§ **KUTIPAN DOKUMEN**
++++++++++++++++++++
Yang menarik, dua interviewer yang ternyata dosen HI ini tampaknya gak baca dokumen kita. Mereka gak tau kalo gue attach documents dari past achievements gue dan nilai SAT. Saat gue tanya seberapa penting nilai rapot dan dokumen juga mereka cuma bilang "If you did well on your test this morning, you should not worry about that."
Yha terus dokumen buat apa...
Terus I did ask another question, "Berapa orang yang akan diterima?" saat itu dibilang maksimal 40. Di intake 1 sendiri akan diambil 20 orang katanya sih. Lalu beberapa bulan kemudian gue tanya ke kantor IUP juga dibilangnya maksimal 40. Cuma lagi-lagi namanya juga gak tertulis, jangan kebanyakan ngarep. Tahun ini gue sekelas 52 orang. Sekarang sih di web (disini) tertulis maksimal 35, tapi ya sabar-sabar aja kalo harkos lagi. Toh waktu gathering juga pengurus IUPnya minta mahasiswa untuk sabar sampe semester 3.
++++++++++++++++++++
§ **BAHAN YANG DISEDIAKAN**
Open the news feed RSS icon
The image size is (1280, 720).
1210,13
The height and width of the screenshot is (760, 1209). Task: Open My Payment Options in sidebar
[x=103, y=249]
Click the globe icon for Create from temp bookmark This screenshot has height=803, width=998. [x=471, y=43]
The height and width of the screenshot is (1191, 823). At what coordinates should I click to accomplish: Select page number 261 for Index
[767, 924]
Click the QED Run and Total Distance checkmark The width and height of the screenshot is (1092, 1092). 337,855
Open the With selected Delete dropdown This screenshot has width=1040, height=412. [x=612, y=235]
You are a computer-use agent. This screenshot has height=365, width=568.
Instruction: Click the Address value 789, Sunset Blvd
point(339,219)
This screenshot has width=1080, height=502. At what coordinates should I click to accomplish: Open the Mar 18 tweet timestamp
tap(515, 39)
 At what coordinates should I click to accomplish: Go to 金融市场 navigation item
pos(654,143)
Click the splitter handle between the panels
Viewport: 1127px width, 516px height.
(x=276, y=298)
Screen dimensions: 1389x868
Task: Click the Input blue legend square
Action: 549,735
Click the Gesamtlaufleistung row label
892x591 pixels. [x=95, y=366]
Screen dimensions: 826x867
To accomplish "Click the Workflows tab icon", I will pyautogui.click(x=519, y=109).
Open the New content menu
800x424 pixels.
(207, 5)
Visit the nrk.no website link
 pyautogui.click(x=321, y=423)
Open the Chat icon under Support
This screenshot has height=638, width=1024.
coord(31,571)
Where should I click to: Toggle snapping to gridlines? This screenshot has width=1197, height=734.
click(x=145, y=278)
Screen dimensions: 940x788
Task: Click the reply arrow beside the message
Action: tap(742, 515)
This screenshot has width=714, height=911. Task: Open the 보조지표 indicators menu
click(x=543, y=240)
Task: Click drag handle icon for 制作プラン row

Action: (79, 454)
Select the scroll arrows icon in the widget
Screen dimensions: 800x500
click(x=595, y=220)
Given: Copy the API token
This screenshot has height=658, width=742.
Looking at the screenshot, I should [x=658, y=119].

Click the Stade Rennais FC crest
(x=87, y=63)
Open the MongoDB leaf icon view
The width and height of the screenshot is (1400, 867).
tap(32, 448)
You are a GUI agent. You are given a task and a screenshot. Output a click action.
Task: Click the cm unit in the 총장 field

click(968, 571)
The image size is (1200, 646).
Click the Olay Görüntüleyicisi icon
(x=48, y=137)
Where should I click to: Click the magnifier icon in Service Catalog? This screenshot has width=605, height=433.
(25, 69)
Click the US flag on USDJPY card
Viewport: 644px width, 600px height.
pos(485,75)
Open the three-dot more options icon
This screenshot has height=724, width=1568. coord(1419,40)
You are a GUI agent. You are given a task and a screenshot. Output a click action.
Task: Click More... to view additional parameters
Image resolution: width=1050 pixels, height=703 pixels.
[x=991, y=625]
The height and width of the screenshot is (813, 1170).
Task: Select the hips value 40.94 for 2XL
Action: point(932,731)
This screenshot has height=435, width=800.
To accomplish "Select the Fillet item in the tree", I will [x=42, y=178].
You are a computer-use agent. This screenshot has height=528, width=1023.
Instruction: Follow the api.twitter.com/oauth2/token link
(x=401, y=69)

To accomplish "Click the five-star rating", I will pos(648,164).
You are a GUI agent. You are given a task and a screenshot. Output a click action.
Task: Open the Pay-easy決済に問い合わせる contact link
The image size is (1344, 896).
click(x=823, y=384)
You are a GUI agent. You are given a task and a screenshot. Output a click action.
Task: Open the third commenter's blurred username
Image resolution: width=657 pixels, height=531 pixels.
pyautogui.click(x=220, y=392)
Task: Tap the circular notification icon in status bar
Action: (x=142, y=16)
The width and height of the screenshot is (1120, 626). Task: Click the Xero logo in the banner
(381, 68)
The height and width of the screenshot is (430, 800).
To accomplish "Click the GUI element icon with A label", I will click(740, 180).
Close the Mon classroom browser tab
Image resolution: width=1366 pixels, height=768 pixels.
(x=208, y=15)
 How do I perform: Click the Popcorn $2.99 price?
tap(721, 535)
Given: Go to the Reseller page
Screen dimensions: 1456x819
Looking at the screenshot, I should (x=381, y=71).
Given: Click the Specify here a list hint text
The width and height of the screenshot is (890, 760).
++++++++++++++++++++
§ **RINCIAN LATIHAN**
Menurut kutipan dokumen, berapa orang yang sekelas dengan penulis tahun ini? Catatan tersebut tidak perlu dipakai.

§ **JAWABAN AKHIR**
52 orang.